Dr Lehany said he trained as a psychiatrist in Edinburgh when the Scottish mental health model was making the transition from an institutional to a community based model.
“The community model keeps developing and the structure is about providing stepped care – a pyramid of care where outcomes for individuals are much better if they can remain in the community and receive good support at a primary level.”
Dr Lehany said if people can go to their GP with mental health concerns as they do with diabetes or a heart condition and get referrals to community agencies or specialist care, that will help to lower the number of hospital admissions.
“I did ask the team what they think funding priorities should be and there was a consensus that primary care should be a priority.
“Amount of resource is important, but so too is how the resources are being spent.
“There is a new regional framework for Alcohol and Other Drug Services and we are undertaking a review of what services we have and how they fit into the new framework.”
Dr Lehany said he and his team will have a clearer idea of where services sit (and funding issues) once they have more thoroughly reviewed where they are.
“The impending implementation of the Substance Abuse Compulsory Assessment and Treatment Act will also have an impact on our service, but at this stage we do not know what that impact will be.
“There is also a tendering process beginning, which Whanganui is part of, to purchase regional rehabilitation beds.

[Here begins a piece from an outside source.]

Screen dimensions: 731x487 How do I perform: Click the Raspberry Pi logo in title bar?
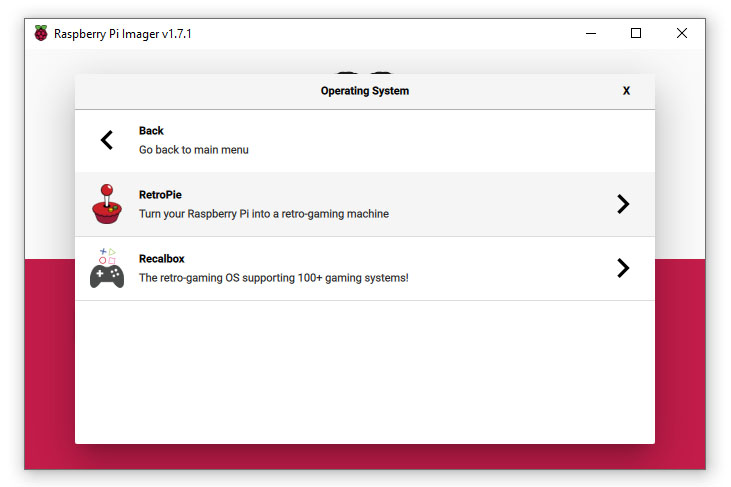click(41, 33)
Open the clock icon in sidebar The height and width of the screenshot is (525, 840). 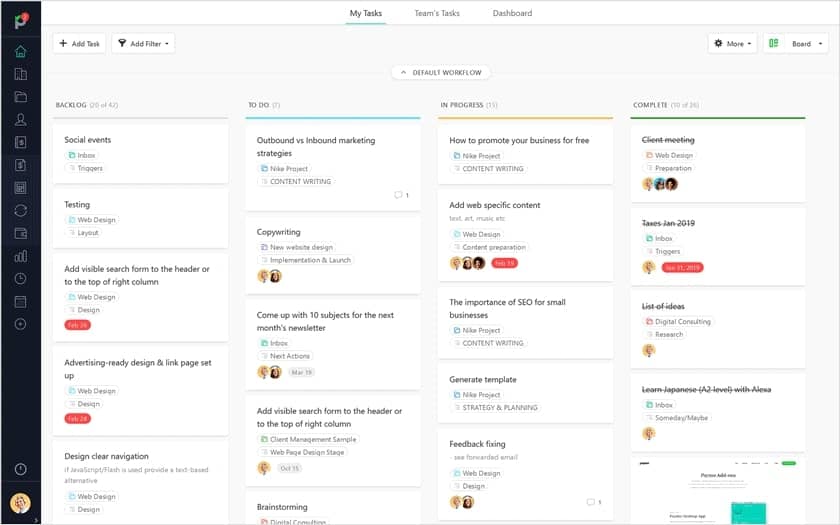point(20,279)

“At the moment the details are confidential, but this is an important development.”
He said there is also a focus on educating lay people in the community to assist their friends, colleagues and family members to access the support they need.
Dr Lehany is also chairman of strategic planning which includes management of the Rising to the Challenge initiative.
“We work on projects that build resilience in the community such as the Navigator Programme for young people.
“This is a programme of training for high school students, aimed at increasing understanding and awareness of mental health issues, and providing skills in supporting friends who may be experiencing emotional or psychological distress.
“More funding for primary care would make a big difference but if it should transpire that additional beds are needed for acute patients – I hope we can provide those as well.”
Georgina’s story highlights the understanding that any one of us may suddenly find that our lives have become unmanageable.
The Whanganui region has lost 12 people to suicide in the past year and it is to be hoped that the initiatives Dr Lehany has spoken of and the Government’s inquiry into mental health services will provide the right support for people in distress.
Dr Lehany gives his assurance that anyone needing acute mental health support will be admitted to Whanganui Hospital regardless of the number of beds.